__What is expected__. Could every entry be set down once more, exactly as given?

Saved entries:
>>

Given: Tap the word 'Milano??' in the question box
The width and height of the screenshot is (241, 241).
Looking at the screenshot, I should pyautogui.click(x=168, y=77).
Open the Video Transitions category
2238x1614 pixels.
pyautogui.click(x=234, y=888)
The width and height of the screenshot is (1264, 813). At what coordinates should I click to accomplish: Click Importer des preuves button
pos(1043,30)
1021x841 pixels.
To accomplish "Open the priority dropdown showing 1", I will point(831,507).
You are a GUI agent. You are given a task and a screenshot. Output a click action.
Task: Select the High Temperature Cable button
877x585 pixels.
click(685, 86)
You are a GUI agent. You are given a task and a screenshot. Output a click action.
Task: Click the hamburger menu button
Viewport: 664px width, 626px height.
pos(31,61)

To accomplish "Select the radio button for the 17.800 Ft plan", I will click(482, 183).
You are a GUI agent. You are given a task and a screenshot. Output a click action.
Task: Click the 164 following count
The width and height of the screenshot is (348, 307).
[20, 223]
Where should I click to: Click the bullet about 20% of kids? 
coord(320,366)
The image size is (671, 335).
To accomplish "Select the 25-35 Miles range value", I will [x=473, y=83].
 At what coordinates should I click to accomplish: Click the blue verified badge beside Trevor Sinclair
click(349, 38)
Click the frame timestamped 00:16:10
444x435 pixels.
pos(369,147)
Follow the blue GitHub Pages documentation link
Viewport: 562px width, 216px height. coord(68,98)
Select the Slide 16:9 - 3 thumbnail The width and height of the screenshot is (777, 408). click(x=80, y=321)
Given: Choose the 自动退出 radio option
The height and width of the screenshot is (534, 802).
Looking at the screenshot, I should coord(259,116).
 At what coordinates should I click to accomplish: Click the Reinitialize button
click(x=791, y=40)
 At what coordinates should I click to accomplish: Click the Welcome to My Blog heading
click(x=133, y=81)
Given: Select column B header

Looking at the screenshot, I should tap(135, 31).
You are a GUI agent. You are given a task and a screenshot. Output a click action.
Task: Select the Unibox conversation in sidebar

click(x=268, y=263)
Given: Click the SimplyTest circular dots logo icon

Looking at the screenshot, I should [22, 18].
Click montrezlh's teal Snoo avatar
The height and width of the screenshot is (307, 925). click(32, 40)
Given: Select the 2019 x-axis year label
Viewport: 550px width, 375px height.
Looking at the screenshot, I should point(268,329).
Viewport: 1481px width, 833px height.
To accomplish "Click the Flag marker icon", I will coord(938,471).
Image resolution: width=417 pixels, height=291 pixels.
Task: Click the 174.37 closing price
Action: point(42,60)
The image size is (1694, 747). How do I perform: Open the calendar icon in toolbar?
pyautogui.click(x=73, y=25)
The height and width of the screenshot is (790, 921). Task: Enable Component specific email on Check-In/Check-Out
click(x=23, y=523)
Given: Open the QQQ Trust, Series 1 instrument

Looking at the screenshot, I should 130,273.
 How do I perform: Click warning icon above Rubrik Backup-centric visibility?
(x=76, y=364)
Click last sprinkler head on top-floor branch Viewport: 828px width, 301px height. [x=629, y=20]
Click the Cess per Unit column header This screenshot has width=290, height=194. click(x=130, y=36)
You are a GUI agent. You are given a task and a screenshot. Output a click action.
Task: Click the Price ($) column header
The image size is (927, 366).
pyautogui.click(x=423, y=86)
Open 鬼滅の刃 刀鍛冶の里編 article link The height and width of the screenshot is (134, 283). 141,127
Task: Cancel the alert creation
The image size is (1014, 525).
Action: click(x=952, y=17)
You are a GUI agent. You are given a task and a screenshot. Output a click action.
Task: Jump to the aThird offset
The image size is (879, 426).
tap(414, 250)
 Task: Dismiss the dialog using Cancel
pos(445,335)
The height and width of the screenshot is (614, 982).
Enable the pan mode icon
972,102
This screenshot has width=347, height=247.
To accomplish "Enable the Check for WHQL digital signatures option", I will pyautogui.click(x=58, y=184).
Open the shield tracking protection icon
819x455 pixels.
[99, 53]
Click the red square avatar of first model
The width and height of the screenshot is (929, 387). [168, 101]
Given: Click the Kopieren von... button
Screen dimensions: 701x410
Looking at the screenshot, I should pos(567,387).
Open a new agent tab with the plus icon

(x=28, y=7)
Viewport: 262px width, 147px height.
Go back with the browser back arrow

<<

__Task solution__.
Given: Tap the word 'Milano??' in the question box
The width and height of the screenshot is (241, 241).
Looking at the screenshot, I should pyautogui.click(x=168, y=77).
Open the Video Transitions category
2238x1614 pixels.
pyautogui.click(x=234, y=888)
The width and height of the screenshot is (1264, 813). At what coordinates should I click to accomplish: Click Importer des preuves button
pos(1043,30)
1021x841 pixels.
To accomplish "Open the priority dropdown showing 1", I will point(831,507).
You are a GUI agent. You are given a task and a screenshot. Output a click action.
Task: Select the High Temperature Cable button
877x585 pixels.
click(685, 86)
You are a GUI agent. You are given a task and a screenshot. Output a click action.
Task: Click the hamburger menu button
Viewport: 664px width, 626px height.
pos(31,61)

To accomplish "Select the radio button for the 17.800 Ft plan", I will click(482, 183).
You are a GUI agent. You are given a task and a screenshot. Output a click action.
Task: Click the 164 following count
The width and height of the screenshot is (348, 307).
[20, 223]
Where should I click to: Click the bullet about 20% of kids? 
coord(320,366)
The image size is (671, 335).
To accomplish "Select the 25-35 Miles range value", I will [x=473, y=83].
 At what coordinates should I click to accomplish: Click the blue verified badge beside Trevor Sinclair
click(349, 38)
Click the frame timestamped 00:16:10
444x435 pixels.
pos(369,147)
Follow the blue GitHub Pages documentation link
Viewport: 562px width, 216px height. coord(68,98)
Select the Slide 16:9 - 3 thumbnail The width and height of the screenshot is (777, 408). click(x=80, y=321)
Given: Choose the 自动退出 radio option
The height and width of the screenshot is (534, 802).
Looking at the screenshot, I should coord(259,116).
 At what coordinates should I click to accomplish: Click the Reinitialize button
click(x=791, y=40)
 At what coordinates should I click to accomplish: Click the Welcome to My Blog heading
click(x=133, y=81)
Given: Select column B header

Looking at the screenshot, I should tap(135, 31).
You are a GUI agent. You are given a task and a screenshot. Output a click action.
Task: Select the Unibox conversation in sidebar

click(x=268, y=263)
Given: Click the SimplyTest circular dots logo icon

Looking at the screenshot, I should [22, 18].
Click montrezlh's teal Snoo avatar
The height and width of the screenshot is (307, 925). click(32, 40)
Given: Select the 2019 x-axis year label
Viewport: 550px width, 375px height.
Looking at the screenshot, I should point(268,329).
Viewport: 1481px width, 833px height.
To accomplish "Click the Flag marker icon", I will coord(938,471).
Image resolution: width=417 pixels, height=291 pixels.
Task: Click the 174.37 closing price
Action: point(42,60)
The image size is (1694, 747). How do I perform: Open the calendar icon in toolbar?
pyautogui.click(x=73, y=25)
The height and width of the screenshot is (790, 921). Task: Enable Component specific email on Check-In/Check-Out
click(x=23, y=523)
Given: Open the QQQ Trust, Series 1 instrument

Looking at the screenshot, I should 130,273.
 How do I perform: Click warning icon above Rubrik Backup-centric visibility?
(x=76, y=364)
Click last sprinkler head on top-floor branch Viewport: 828px width, 301px height. [x=629, y=20]
Click the Cess per Unit column header This screenshot has width=290, height=194. click(x=130, y=36)
You are a GUI agent. You are given a task and a screenshot. Output a click action.
Task: Click the Price ($) column header
The image size is (927, 366).
pyautogui.click(x=423, y=86)
Open 鬼滅の刃 刀鍛冶の里編 article link The height and width of the screenshot is (134, 283). 141,127
Task: Cancel the alert creation
The image size is (1014, 525).
Action: click(x=952, y=17)
You are a GUI agent. You are given a task and a screenshot. Output a click action.
Task: Jump to the aThird offset
The image size is (879, 426).
tap(414, 250)
 Task: Dismiss the dialog using Cancel
pos(445,335)
The height and width of the screenshot is (614, 982).
Enable the pan mode icon
972,102
This screenshot has width=347, height=247.
To accomplish "Enable the Check for WHQL digital signatures option", I will pyautogui.click(x=58, y=184).
Open the shield tracking protection icon
819x455 pixels.
[99, 53]
Click the red square avatar of first model
The width and height of the screenshot is (929, 387). [168, 101]
Given: Click the Kopieren von... button
Screen dimensions: 701x410
Looking at the screenshot, I should pos(567,387).
Open a new agent tab with the plus icon

(x=28, y=7)
Viewport: 262px width, 147px height.
Go back with the browser back arrow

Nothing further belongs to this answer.